Can Wi-Fi let you see people through walls?
It isn't exactly Superman-like X-ray vision, but cheap, low-power Wi-Fi technology is gaining more attention as a remote sensing tool.
Do you really wish you had X-ray vision? Sure, it would be fun to see what your neighbors are doing behind those walls -- until you see something you wish you hadn't.
Regardless, researchers at MIT have developed a sensing technology that uses low-power Wi-Fi to detect moving people. It follows other wall-penetrating sensor tech using radar and heavy equipment.
The Wi-Vi system by Dina Katabi and Fadel Adib sends out a low-power Wi-Fi signal and tracks its reflections to sense people moving around, even if they're in closed rooms or behind walls.
Part of a Wi-Fi signal transmitted at a wall will penetrate it and reflect off people on the other side. The MIT system ignores all the other reflects, such as from objects, to focus on those from moving people only. It can determine the number of moving people in the room and their relative locations.
The system sends out two nearly identical signals, but one is the inverse of the other, and thus they cancel each other out.
"So, if the person moves behind the wall, all reflections from static objects are cancelled out, and the only thing registered by the device is the moving human," Adib, a graduate student in MIT's Department of Electrical Engineering and Computer Science, was quoted as saying in a release.
The Wi-Vi receiver uses changes in the signal reflection time to calculate where a moving person is behind a wall. It can also detect gestures such as arm waving and could be used to control home lighting or appliances in another room. It could also let people communicate with the outside using hand signals alone.

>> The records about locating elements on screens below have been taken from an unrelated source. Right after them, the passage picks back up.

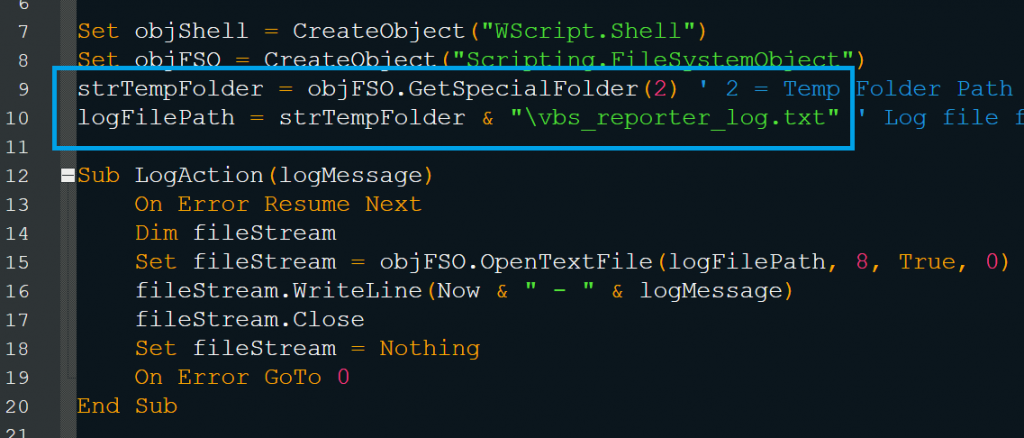Click the "\vbs_reporter_log.txt" string literal

675,118
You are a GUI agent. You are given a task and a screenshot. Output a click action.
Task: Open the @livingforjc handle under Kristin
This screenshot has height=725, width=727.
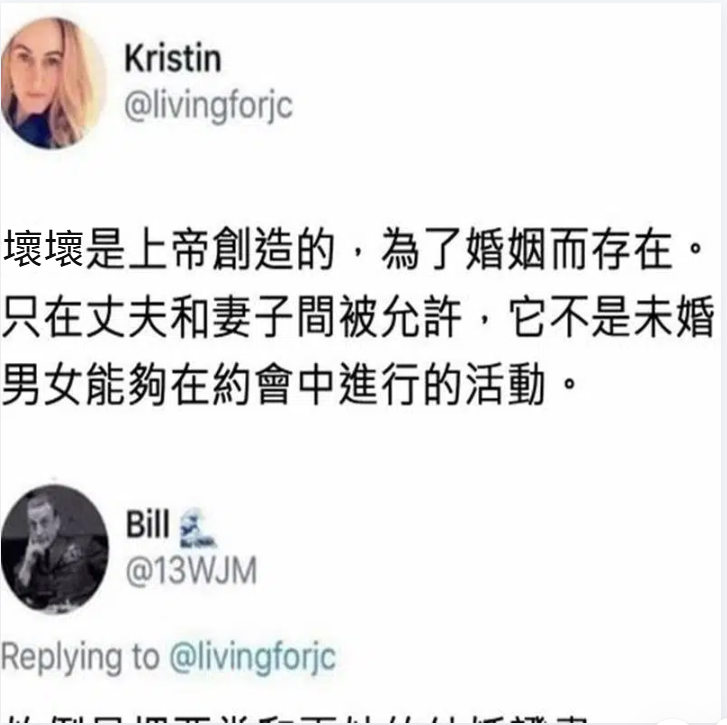209,106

British researchers have also been investigating how to use, but the MIT system could be used in applications such as search and rescue, law enforcement, or personal security.
"If you are walking at night and you have the feeling that someone is following you, then you could use it to check if there is someone behind the fence or behind a corner," said Katabi, a professor in the department.
Or the NSA could use it to see how badly you dance in front of your mirror.